Update string nodes for implicit concatenation (#7927)

## Summary

This PR updates the string nodes (`ExprStringLiteral`,
`ExprBytesLiteral`, and `ExprFString`) to account for implicit string
concatenation.

### Motivation

In Python, implicit string concatenation are joined while parsing
because the interpreter doesn't require the information for each part.
While that's feasible for an interpreter, it falls short for a static
analysis tool where having such information is more useful. Currently,
various parts of the code uses the lexer to get the individual string
parts.

One of the main challenge this solves is that of string formatting.
Currently, the formatter relies on the lexer to get the individual
string parts, and formats them including the comments accordingly. But,
with PEP 701, f-string can also contain comments. Without this change,
it becomes very difficult to add support for f-string formatting.

### Implementation

The initial proposal was made in this discussion:
https://github.com/astral-sh/ruff/discussions/6183#discussioncomment-6591993.
There were various AST designs which were explored for this task which
are available in the linked internal document[^1].

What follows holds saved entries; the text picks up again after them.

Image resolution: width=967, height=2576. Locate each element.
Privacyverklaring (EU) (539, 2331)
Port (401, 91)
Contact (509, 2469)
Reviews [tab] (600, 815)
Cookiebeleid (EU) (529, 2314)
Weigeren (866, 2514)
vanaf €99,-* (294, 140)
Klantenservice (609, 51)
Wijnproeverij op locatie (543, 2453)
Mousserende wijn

The selected variant was the one where the nodes were kept as it is
except that the `implicit_concatenated` field was removed and instead a
new struct was added to the `Expr*` struct. This would be a private
struct would contain the actual implementation of how the AST is
designed for both single and implicitly concatenated strings.

This implementation is achieved through an enum with two variants:
`Single` and `Concatenated` to avoid allocating a vector even for single
strings. There are various public methods available on the value struct
to query certain information regarding the node.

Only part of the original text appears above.